Léonard Tsuguharu FOUJITA 1886-1968
Léonard Tsuguharu Foujita naît le 27 novembre 1886 à Tokyo, dans une famille cultivée qui l’encourage très tôt à développer ses talents artistiques. Formé à la peinture occidentale à l’École des beaux‑arts de Tokyo, il nourrit déjà le désir de rejoindre l’Europe, qu’il considère comme le centre névralgique de la modernité.
En 1913, il s’installe à Paris, où il découvre Montparnasse, ses ateliers, ses cafés et l’effervescence créatrice qui anime la capitale.
Très vite, il fréquente les cercles d’avant‑garde et se lie avec Picasso, Modigliani, Soutine et de nombreux artistes étrangers qui, comme lui, cherchent à renouveler le langage pictural.

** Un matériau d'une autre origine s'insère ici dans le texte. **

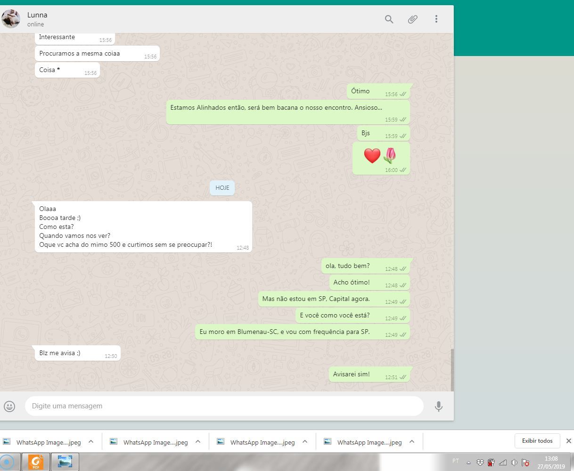Click the 'Digite uma mensagem' input field
Viewport: 574px width, 471px height.
(x=224, y=406)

Foujita impose un style immédiatement reconnaissable : un trait d’une finesse extrême, des fonds blancs laiteux obtenus par une technique personnelle, et une sensibilité japonaise transposée dans des sujets occidentaux.

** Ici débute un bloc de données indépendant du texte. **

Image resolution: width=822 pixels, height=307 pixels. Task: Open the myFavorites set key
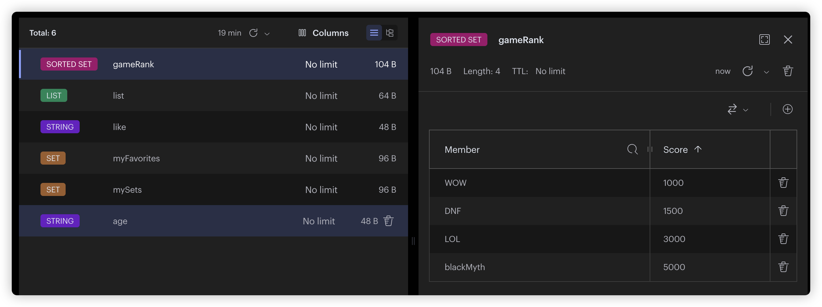coord(136,158)
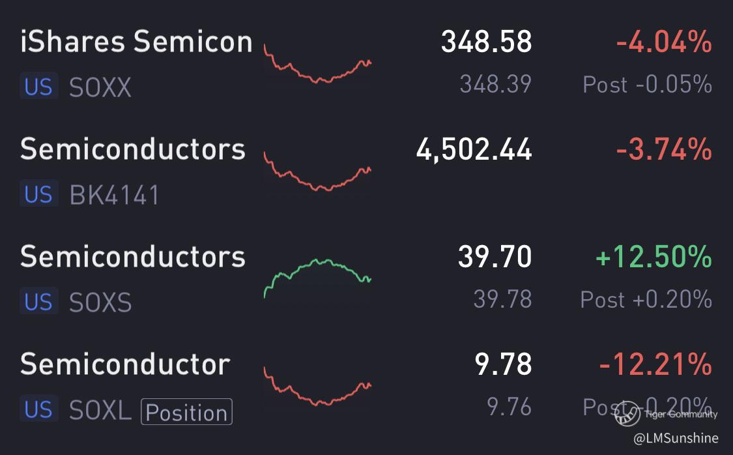View the SOXX red sparkline chart
The height and width of the screenshot is (455, 733).
tap(318, 63)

Ses nus, ses portraits et ses scènes de chats rencontrent un succès fulgurant dans les années 1920, faisant de lui l’une des figures majeures de l’École de Paris.
Artiste voyageur, il séjourne notamment en Amérique latine, expose dans les grandes capitales et alterne séjours entre la France et le Japon, enrichissant sans cesse son vocabulaire esthétique.
Installé définitivement en France en 1950, il obtient la nationalité française en 1955. Sa conversion au catholicisme en 1959, à la cathédrale de Reims, marque un tournant spirituel et artistique : il prend le prénom de Léonard, en hommage à Léonard de Vinci, et se consacre à la création de la chapelle Notre‑Dame‑de‑la‑Paix à Reims, qu’il conçoit et décore entièrement entre 1965 et 1966.
Foujita s’éteint le 29 janvier 1968, laissant une œuvre foisonnante où se rencontrent, dans un dialogue d’une rare subtilité, les traditions picturales de l’Orient et de l’Occident. Son héritage, célébré dans les musées du monde entier, témoigne d’une modernité singulière, nourrie de métissages, de voyages et d’une quête inlassable de beauté.